Friday, September 29, 2017

MEDENİYET ÖLÇÜTÜ= AYAKKABI, DOMUZ, ALKOL

İngilizlerde eve ayakkabı ile girme oranı düşerken bizim Türklerde artıyor. İşin hijyen kısmını hiç düşünmeden, geleneksel olarak yaftaladığı bu kuralı iptal ederek medeni, modern insan grubuna gireceklerini sanıyorlar. Oysa bizim yüzyıllar önce fark ettiğimizi batılı daha yeni fark etmiş ve hızla uygulamaya geçiyor. Onlar dönerken bizimkiler gitmeye çalışıyorlar hala, her alanda olduğu gibi. Nerdeyse eve gelen misafire ayakkabı çıkarttırmaya utanıyorlar.

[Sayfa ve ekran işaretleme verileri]
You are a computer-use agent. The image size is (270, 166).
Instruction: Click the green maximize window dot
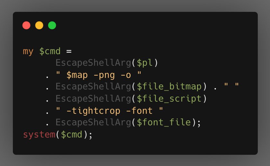pos(52,25)
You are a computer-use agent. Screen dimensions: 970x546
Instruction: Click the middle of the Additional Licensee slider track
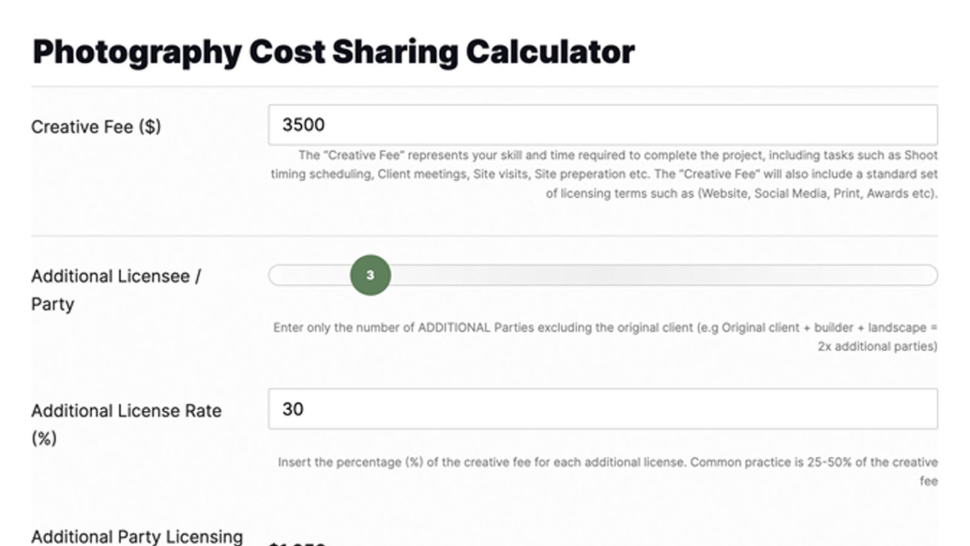pos(602,275)
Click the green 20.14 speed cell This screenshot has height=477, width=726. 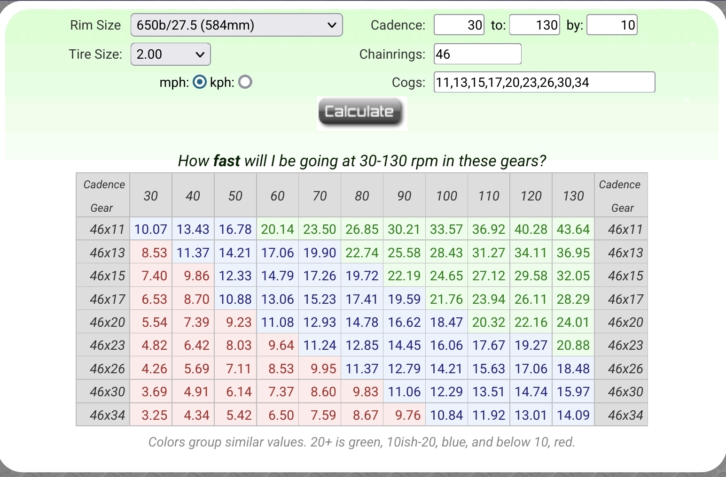click(x=277, y=229)
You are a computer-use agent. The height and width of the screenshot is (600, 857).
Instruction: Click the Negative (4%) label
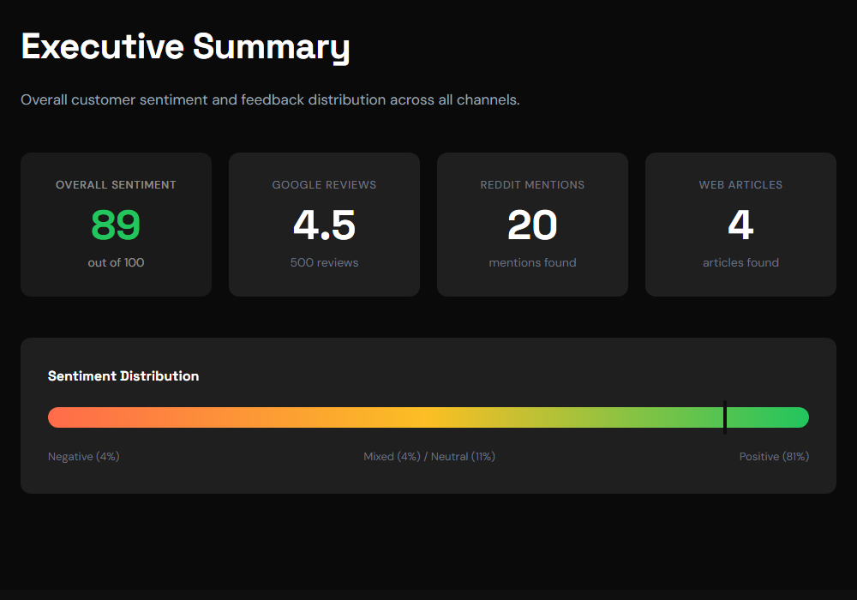click(x=83, y=456)
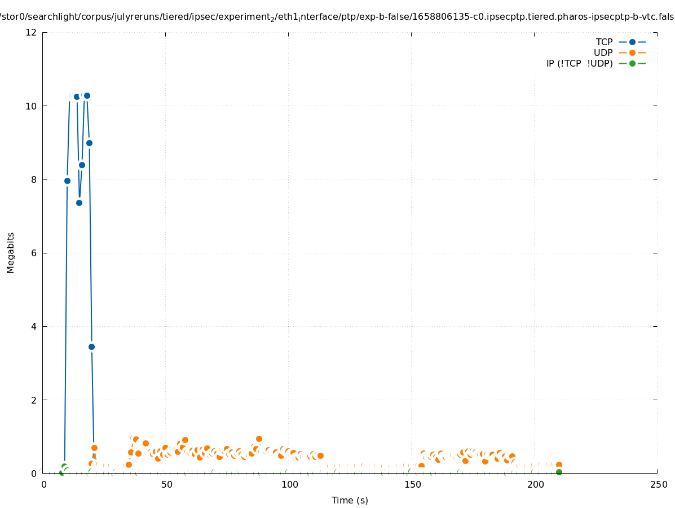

* [Yapılacaklar]
• 1. Okuma parçasının başlığında medeniyet ölçütü olarak sayılan üç şeyi yazın.
• 2. Okuma parçasındaki "İngilizlerde eve ayakkabı ile girme oranı düşerken bizim Türklerde artıyor." cümlesini İngilizceye çevirin.
Bu çalışmada yalnızca okuma parçasını kullanın.

* [Alıştırma sonuçları]
• 1. Ayakkabı, domuz, alkol.

• 2. While the rate of entering the house with shoes on is falling among the English, it is rising among us Turks.